> Exercise requirements: In the listing below, locate the lines that hold "width" and copy them.

····················

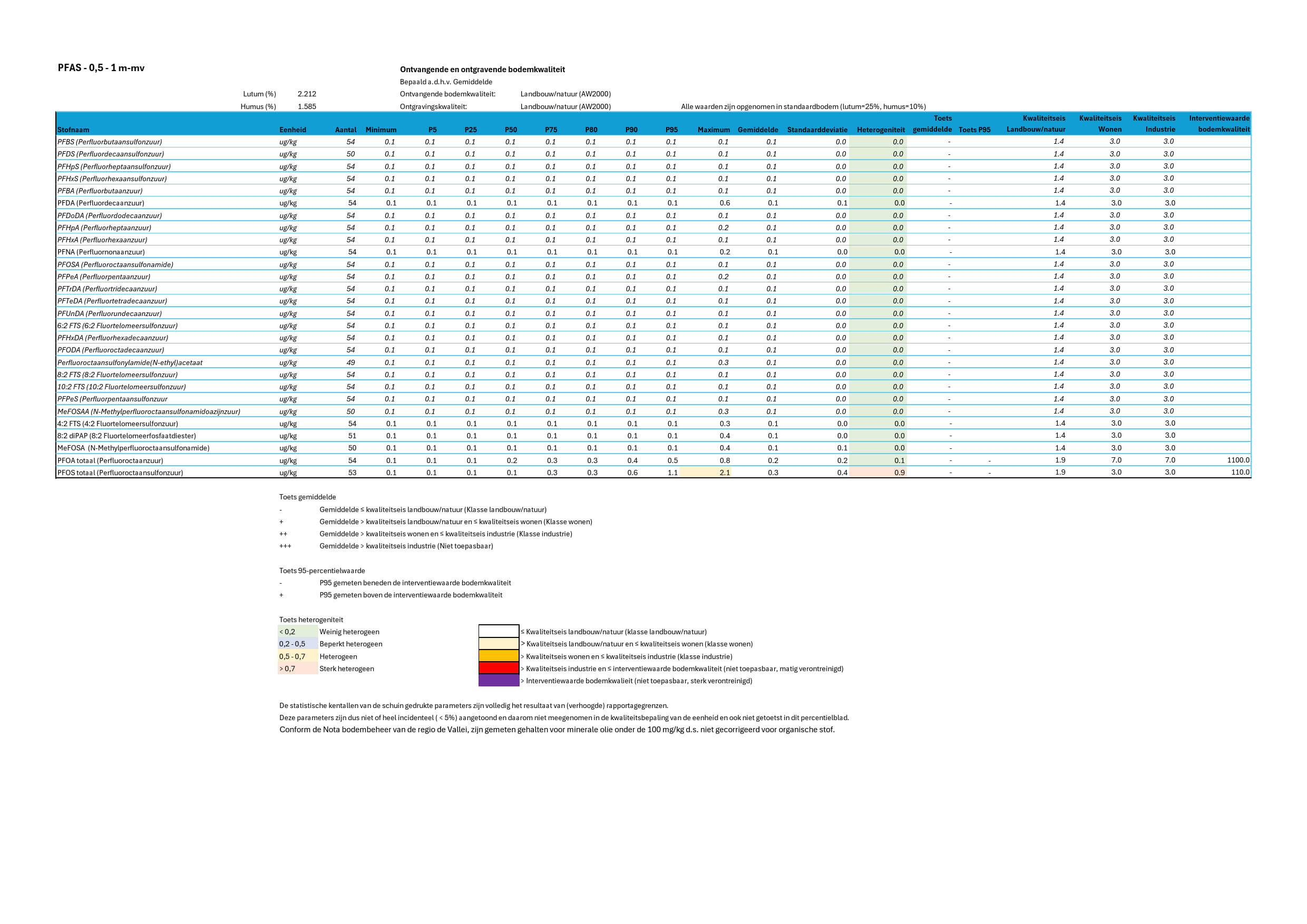Screen dimensions: 1307x924
Task: Click the pink '> 0,7' legend cell
Action: tap(297, 669)
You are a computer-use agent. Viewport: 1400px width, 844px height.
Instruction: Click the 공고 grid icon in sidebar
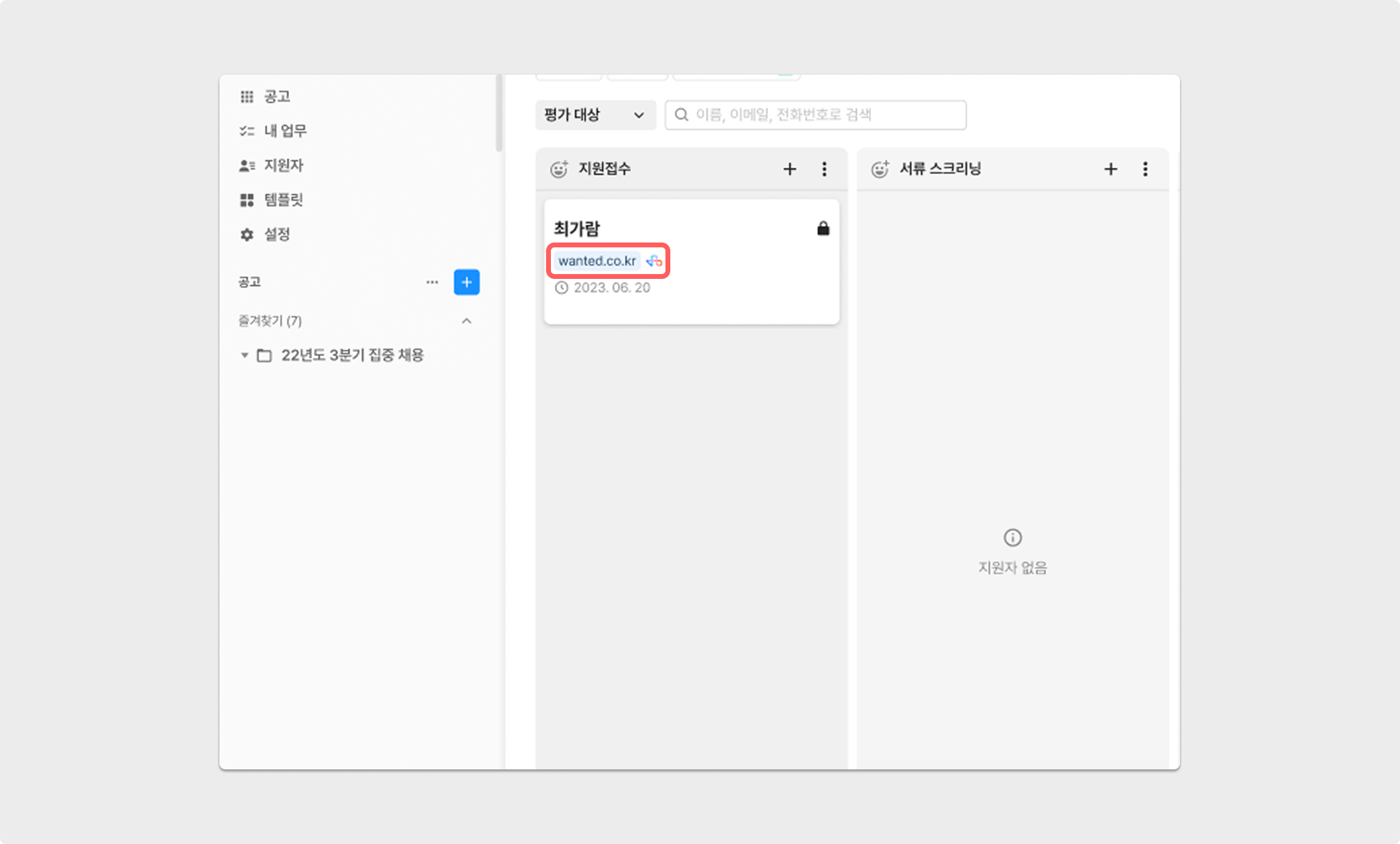pos(247,96)
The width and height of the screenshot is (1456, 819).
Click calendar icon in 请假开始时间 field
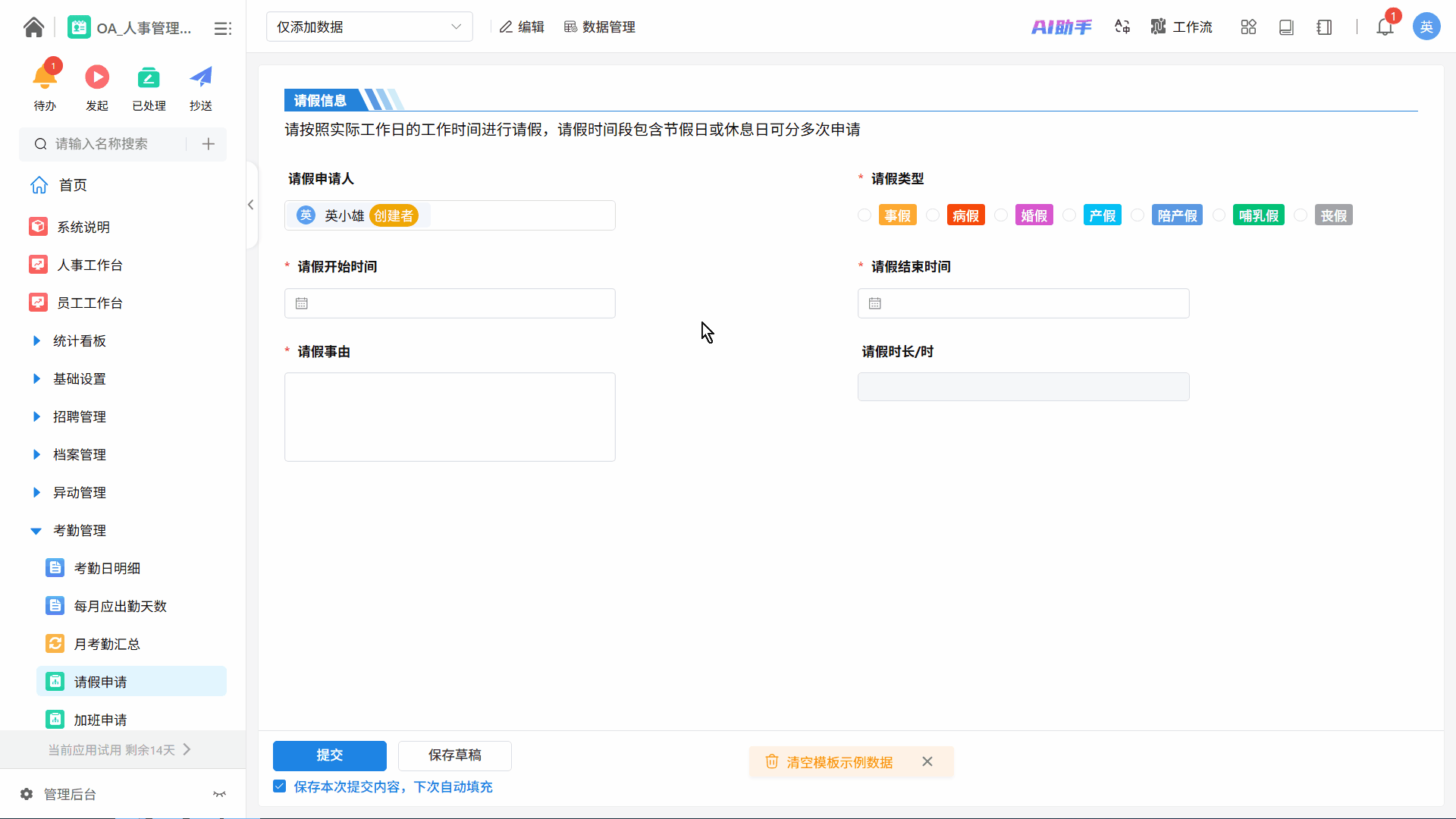click(302, 303)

····················

> Exercise output:
You are a computer-use agent. Viewport: 1400px width, 844px height.
The width and height of the screenshot is (1456, 819).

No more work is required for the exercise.